Task goal
Copy the following records word for word, beginning at the line that contains "Expand Checks group" and stopping after the line that contains "click(x=897, y=213)".

'''

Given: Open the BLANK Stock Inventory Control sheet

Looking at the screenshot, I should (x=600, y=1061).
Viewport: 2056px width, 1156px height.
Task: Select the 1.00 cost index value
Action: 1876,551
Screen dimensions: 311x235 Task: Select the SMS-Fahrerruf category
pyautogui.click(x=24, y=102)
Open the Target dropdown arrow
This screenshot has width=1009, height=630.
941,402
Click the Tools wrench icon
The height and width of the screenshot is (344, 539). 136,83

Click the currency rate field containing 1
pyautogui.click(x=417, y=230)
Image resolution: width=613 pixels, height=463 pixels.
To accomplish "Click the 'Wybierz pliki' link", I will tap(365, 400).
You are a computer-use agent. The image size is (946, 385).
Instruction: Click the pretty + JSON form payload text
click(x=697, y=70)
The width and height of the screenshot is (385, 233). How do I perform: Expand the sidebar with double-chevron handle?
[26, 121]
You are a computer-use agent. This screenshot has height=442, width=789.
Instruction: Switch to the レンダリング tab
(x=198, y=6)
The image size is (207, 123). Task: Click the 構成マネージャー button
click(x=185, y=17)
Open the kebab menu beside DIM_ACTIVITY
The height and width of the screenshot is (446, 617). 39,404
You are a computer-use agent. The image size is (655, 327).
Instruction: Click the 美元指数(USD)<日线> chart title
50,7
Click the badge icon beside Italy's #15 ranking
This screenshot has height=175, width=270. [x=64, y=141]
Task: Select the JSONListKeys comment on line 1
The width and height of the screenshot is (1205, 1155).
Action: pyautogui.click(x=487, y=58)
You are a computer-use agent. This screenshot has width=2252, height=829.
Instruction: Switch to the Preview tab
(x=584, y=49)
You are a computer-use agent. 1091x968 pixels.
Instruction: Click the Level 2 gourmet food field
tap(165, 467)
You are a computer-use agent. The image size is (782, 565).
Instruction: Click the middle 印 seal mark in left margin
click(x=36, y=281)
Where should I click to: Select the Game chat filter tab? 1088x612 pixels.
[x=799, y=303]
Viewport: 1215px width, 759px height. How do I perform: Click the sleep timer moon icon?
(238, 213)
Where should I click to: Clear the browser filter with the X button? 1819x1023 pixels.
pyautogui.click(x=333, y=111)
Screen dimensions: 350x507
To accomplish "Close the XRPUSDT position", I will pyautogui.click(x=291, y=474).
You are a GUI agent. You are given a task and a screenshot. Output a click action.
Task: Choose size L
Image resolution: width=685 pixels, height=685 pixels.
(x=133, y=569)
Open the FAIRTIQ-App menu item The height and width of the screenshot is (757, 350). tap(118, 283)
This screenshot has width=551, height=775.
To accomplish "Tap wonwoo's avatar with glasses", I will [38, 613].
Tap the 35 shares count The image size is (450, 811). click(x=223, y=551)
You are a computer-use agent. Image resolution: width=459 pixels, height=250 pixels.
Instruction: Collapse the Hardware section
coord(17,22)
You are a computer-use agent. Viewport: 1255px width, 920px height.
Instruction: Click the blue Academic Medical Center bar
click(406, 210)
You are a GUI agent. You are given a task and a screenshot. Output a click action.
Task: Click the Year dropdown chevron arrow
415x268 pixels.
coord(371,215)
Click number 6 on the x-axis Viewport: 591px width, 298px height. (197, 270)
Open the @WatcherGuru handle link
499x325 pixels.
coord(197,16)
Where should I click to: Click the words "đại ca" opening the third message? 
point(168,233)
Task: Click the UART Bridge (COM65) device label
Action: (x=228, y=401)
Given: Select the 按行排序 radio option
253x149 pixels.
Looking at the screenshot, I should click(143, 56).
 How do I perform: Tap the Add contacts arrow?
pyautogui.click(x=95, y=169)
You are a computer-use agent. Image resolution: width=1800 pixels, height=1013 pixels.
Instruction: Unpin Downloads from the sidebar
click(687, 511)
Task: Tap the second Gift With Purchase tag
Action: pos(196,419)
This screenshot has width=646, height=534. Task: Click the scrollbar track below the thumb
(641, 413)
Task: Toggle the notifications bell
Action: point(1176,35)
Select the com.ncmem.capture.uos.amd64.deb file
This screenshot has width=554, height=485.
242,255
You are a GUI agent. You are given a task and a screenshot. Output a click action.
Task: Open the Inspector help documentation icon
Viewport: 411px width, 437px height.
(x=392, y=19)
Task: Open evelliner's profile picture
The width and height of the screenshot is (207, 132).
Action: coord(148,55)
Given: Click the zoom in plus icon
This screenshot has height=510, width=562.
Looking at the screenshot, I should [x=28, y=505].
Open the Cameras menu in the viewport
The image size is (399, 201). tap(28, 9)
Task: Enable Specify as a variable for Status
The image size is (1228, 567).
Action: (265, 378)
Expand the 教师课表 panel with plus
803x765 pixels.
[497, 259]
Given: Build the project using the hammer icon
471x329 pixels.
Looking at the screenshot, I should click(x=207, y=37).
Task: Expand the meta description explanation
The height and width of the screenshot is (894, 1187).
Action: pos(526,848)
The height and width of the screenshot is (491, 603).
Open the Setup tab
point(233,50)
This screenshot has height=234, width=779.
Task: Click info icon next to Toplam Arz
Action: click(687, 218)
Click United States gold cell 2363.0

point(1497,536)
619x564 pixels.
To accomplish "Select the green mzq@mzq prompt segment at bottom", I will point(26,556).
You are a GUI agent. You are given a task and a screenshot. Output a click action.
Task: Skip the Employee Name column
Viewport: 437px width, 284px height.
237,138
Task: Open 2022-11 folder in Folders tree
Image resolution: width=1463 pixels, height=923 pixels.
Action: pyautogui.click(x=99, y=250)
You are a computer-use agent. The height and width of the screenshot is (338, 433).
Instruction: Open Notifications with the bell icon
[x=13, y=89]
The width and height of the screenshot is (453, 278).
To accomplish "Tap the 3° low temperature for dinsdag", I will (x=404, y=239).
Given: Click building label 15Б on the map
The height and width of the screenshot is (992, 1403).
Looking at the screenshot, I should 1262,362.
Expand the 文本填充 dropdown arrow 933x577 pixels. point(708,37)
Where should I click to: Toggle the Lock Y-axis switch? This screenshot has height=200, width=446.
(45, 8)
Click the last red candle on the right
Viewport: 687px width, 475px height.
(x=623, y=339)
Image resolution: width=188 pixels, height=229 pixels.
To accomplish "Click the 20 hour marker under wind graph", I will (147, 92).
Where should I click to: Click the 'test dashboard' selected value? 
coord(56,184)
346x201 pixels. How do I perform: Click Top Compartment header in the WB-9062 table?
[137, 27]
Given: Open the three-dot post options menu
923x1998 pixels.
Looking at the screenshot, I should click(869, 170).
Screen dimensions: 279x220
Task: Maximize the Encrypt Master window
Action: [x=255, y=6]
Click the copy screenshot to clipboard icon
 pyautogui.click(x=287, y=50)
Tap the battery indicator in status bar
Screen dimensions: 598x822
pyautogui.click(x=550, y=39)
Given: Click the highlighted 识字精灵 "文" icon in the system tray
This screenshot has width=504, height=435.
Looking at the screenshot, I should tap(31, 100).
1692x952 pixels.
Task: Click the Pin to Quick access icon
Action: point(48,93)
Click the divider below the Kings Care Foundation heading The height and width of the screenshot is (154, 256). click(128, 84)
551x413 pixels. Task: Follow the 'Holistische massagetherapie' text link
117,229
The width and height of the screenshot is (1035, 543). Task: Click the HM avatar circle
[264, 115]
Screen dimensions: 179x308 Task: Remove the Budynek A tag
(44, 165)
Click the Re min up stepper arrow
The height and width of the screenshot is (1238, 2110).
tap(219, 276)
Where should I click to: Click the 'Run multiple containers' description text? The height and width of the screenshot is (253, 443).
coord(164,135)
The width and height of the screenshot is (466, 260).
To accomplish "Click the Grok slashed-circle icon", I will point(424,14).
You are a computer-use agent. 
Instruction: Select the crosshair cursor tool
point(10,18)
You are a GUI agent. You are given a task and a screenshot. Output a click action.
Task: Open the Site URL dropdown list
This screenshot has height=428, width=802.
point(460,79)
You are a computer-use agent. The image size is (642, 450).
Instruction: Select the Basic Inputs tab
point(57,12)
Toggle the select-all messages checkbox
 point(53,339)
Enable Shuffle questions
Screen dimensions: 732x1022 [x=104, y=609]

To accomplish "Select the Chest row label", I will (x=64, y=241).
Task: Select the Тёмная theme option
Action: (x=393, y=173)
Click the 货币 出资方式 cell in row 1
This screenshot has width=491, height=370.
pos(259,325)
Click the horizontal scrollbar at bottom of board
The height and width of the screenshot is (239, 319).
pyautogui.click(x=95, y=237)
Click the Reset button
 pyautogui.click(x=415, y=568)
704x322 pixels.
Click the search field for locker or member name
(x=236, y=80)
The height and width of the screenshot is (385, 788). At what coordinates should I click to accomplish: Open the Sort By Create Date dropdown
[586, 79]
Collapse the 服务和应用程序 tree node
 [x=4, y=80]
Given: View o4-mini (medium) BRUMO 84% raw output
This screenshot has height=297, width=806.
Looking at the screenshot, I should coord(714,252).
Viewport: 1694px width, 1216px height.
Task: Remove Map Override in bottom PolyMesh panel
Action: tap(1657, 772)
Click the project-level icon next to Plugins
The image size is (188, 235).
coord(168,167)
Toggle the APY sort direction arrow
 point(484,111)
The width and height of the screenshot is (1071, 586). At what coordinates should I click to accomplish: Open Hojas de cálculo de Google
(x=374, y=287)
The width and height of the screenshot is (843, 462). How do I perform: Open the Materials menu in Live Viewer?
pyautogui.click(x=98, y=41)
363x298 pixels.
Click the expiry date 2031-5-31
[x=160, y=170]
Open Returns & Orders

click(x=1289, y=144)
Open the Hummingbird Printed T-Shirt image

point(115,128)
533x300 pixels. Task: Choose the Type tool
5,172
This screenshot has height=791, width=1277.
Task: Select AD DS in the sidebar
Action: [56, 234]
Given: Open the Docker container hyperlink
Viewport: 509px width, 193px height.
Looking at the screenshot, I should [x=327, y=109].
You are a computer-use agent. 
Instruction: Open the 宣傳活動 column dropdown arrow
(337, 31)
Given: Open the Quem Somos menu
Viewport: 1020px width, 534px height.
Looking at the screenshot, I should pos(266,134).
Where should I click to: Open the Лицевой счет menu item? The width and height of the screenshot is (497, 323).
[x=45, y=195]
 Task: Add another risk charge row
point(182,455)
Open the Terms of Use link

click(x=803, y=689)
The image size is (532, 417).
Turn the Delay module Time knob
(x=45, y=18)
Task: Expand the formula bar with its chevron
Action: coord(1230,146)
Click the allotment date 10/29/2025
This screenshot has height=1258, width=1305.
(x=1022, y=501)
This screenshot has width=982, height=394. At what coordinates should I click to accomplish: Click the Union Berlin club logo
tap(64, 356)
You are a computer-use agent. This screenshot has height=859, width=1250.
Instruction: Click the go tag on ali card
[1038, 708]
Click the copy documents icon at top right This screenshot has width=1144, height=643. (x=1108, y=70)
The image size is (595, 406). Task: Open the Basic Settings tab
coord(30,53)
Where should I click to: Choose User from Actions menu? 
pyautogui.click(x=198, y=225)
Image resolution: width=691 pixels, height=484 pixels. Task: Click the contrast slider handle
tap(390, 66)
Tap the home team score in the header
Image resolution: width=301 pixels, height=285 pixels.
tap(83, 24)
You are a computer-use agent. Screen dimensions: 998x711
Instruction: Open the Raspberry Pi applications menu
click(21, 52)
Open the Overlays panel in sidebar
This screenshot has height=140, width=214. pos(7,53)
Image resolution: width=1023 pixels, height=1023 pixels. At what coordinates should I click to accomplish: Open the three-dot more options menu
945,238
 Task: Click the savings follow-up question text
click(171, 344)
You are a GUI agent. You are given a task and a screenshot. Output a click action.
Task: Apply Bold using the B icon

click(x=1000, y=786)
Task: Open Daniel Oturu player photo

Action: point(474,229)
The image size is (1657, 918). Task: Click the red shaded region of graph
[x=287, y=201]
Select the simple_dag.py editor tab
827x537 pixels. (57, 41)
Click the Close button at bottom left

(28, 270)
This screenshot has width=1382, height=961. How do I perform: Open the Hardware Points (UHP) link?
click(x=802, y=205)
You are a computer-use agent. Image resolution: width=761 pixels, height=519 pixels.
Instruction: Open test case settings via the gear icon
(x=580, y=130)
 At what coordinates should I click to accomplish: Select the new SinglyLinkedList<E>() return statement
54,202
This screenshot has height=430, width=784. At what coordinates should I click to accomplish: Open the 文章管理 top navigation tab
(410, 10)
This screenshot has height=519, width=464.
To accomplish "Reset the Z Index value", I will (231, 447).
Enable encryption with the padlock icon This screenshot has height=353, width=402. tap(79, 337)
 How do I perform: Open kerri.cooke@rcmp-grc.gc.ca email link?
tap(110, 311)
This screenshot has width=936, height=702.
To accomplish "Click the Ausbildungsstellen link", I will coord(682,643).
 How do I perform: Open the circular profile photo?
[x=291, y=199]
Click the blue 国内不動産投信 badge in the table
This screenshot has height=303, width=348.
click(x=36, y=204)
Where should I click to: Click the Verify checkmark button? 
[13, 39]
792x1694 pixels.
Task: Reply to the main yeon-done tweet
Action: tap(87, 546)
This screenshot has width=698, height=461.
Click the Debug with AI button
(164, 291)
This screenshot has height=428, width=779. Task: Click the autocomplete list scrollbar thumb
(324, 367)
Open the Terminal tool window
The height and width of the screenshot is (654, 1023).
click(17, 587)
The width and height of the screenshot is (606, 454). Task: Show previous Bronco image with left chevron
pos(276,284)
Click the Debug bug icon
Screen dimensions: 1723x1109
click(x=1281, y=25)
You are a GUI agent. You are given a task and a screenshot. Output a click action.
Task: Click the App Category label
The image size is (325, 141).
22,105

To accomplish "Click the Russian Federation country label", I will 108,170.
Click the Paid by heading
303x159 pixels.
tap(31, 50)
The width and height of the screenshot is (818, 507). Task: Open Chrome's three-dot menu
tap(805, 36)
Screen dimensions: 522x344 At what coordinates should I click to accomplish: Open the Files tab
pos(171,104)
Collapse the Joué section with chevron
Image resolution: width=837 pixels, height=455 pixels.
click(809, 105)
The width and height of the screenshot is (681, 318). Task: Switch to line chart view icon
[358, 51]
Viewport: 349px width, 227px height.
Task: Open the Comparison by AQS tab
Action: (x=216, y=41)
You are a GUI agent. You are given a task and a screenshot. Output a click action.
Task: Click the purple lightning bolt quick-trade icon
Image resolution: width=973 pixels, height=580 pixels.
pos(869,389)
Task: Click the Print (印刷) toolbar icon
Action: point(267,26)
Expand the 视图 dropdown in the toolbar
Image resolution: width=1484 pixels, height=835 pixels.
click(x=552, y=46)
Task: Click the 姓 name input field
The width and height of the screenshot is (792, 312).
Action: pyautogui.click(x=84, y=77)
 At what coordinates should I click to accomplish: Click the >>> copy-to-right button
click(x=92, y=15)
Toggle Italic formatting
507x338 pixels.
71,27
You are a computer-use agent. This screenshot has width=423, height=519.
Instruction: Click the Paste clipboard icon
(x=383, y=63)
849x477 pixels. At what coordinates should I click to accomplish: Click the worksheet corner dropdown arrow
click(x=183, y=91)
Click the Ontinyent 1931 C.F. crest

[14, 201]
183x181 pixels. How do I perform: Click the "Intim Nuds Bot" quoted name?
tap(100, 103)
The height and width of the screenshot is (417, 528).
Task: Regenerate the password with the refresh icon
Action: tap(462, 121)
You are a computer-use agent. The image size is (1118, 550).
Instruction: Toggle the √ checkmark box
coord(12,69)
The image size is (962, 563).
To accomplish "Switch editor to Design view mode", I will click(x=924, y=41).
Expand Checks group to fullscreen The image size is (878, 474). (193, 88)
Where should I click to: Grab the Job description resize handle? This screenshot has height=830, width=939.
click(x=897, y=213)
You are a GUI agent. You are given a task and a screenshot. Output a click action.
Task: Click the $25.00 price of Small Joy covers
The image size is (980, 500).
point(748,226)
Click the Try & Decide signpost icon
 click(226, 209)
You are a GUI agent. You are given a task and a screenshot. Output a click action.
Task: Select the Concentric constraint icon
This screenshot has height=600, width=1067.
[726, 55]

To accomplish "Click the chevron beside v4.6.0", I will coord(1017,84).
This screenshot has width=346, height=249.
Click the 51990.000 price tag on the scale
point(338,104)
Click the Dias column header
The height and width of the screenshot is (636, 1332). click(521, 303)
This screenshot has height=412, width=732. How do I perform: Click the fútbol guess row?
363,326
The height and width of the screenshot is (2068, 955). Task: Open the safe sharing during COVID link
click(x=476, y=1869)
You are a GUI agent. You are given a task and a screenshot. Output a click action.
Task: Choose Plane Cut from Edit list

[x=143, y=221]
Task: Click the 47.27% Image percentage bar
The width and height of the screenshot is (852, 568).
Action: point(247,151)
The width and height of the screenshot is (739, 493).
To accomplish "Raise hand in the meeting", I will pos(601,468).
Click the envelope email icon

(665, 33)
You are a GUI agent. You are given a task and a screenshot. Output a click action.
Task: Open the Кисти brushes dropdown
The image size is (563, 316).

'''

Response
Expand Checks group to fullscreen The image size is (878, 474). (193, 88)
Where should I click to: Grab the Job description resize handle? This screenshot has height=830, width=939.
click(x=897, y=213)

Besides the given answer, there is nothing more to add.